In other words, in an emerging market with an inadequate infrastructure, McDonald’s had a lot to do themselves.
Reading about manufacturers moving to Cambodia instead of China, I thought of the Russian McDonald’s. Wages in China are rising, the single child policy is creating a slower growing labor force, and the Chinese government can be unpredictable. So, why not hedge and go to a developing country like Cambodia?
The problem is that Cambodia has infrastructure challenges. Described as a “patchy power grid,” electricical outages are typical. One story in a Cambodia news daily told of a utility that had to cut power to a pumping station. As a result, for days, thousands of people in Sihanoukville had no water. Or, in Phnom Penh, too much demand has been causing rolling blackouts.

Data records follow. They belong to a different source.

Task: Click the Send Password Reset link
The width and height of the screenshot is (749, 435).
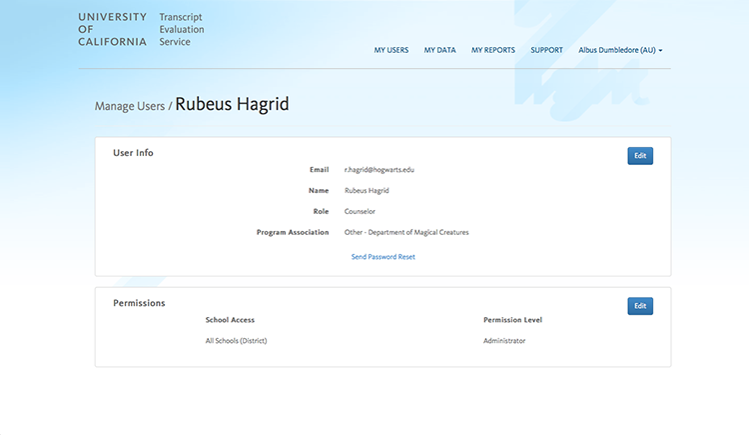Action: click(382, 257)
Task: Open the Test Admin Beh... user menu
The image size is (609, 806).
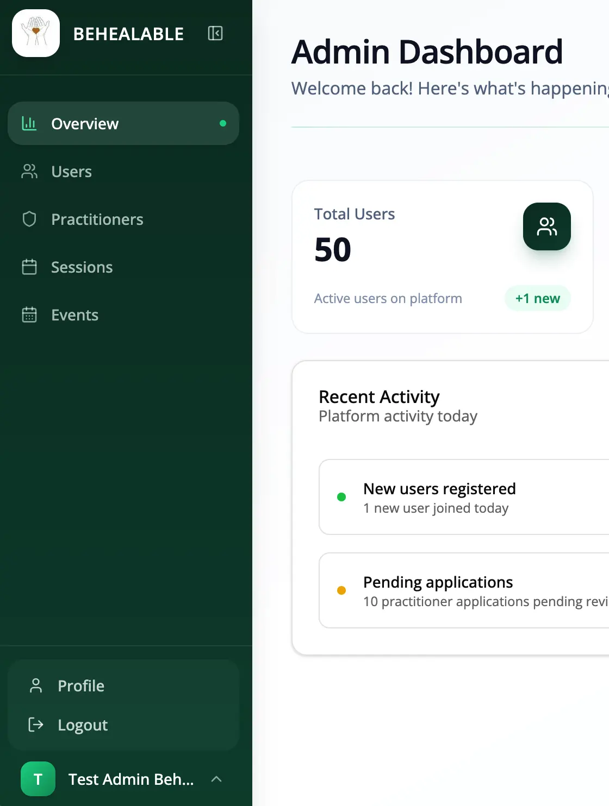Action: tap(131, 779)
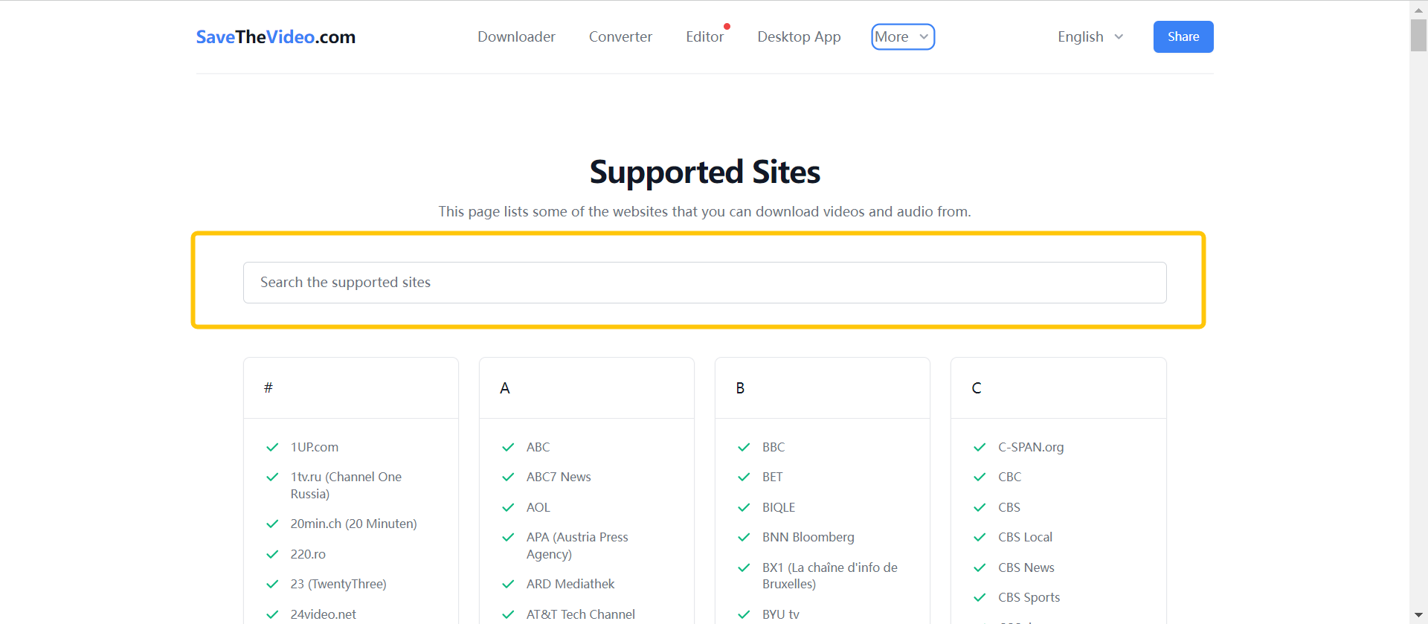Click the checkmark icon next to C-SPAN.org
1428x624 pixels.
pyautogui.click(x=980, y=447)
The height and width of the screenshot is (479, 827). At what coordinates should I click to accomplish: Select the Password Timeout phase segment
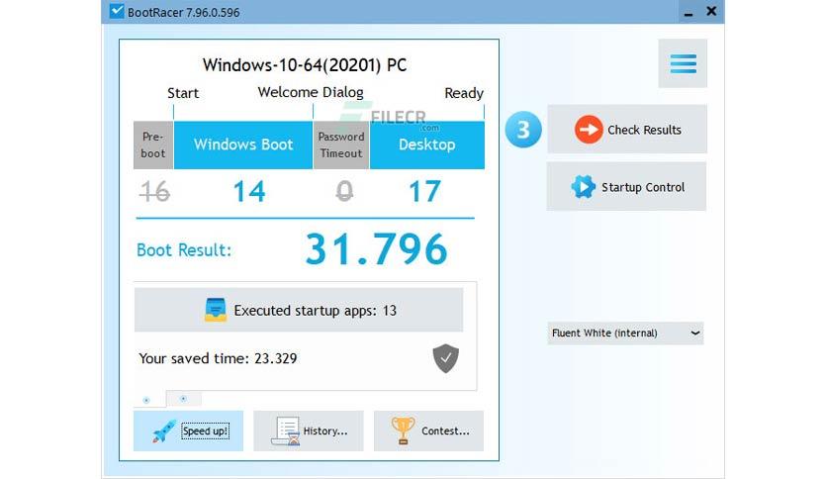coord(341,145)
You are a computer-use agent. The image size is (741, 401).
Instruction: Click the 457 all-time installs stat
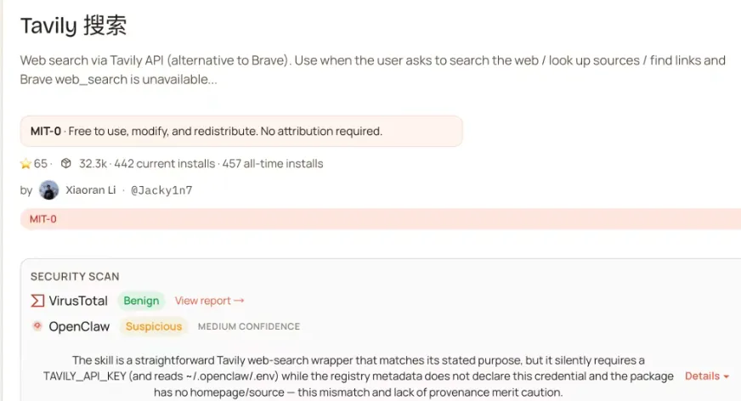pos(273,163)

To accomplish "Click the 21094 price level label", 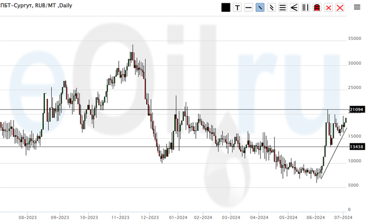I will pyautogui.click(x=357, y=110).
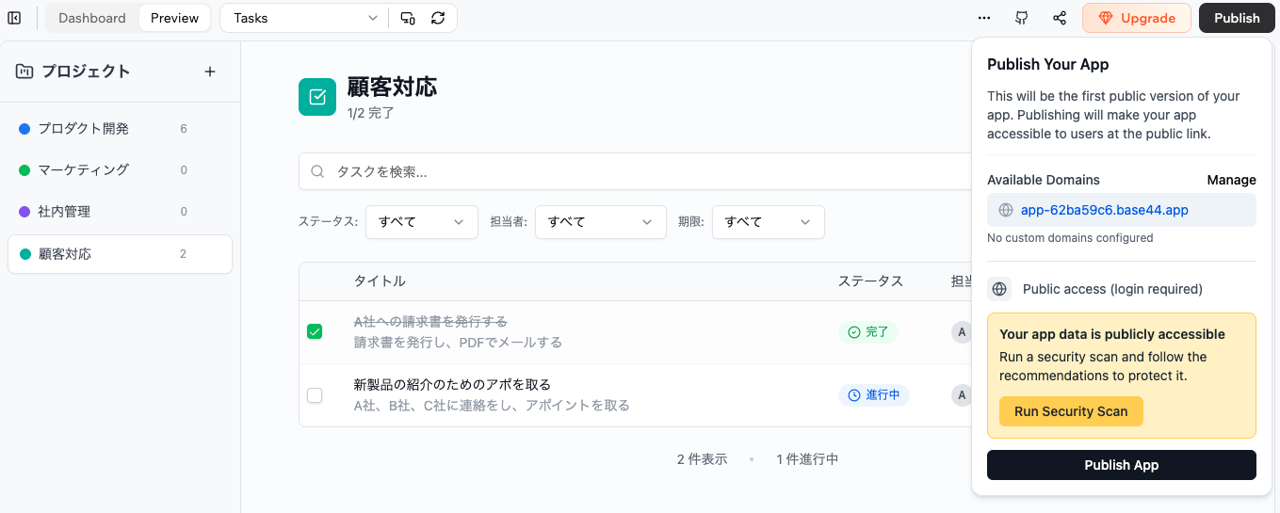Click the GitHub icon in top bar

coord(1021,18)
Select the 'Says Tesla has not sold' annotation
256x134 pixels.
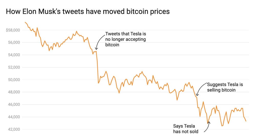[x=186, y=129]
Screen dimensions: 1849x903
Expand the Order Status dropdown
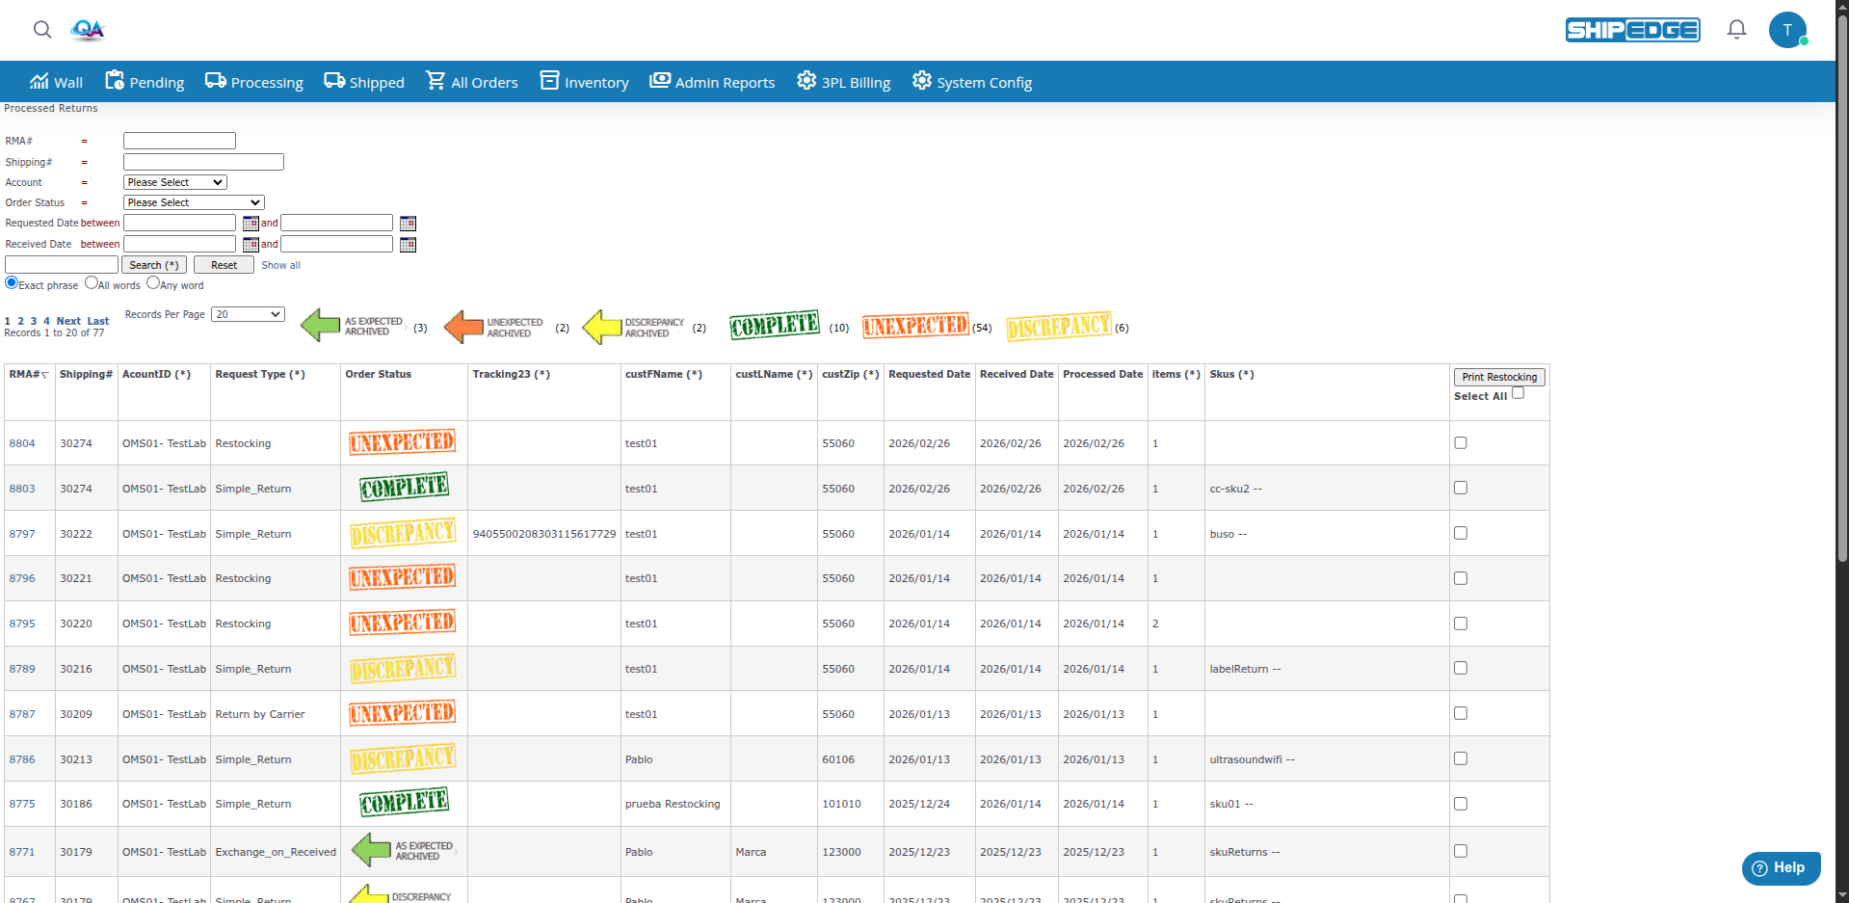pos(194,202)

Consequently, when we read about factories going to Cambodia, about the Hard Rock café opening 2 restaurants and Burger King planning a second outlet and a Tiffany subsidiary building a large facility to polish small diamonds, we should remember that so much more needs to happen in an emerging market.
Sources and Resources: For $1, I got a day’s subscription to the Cambodia Daily and enjoyed a wealth of articles. Providing more of an academic perspective, this 2012 analysis of Cambodian electricity markets was enlightening. My starting point, though, was a NY Times article on businesses moving to Cambodia. Finally, I always show my class the story of the first Moscow McDonald’s in a CD, “A Taste of the West,” that is briefly excerpted here.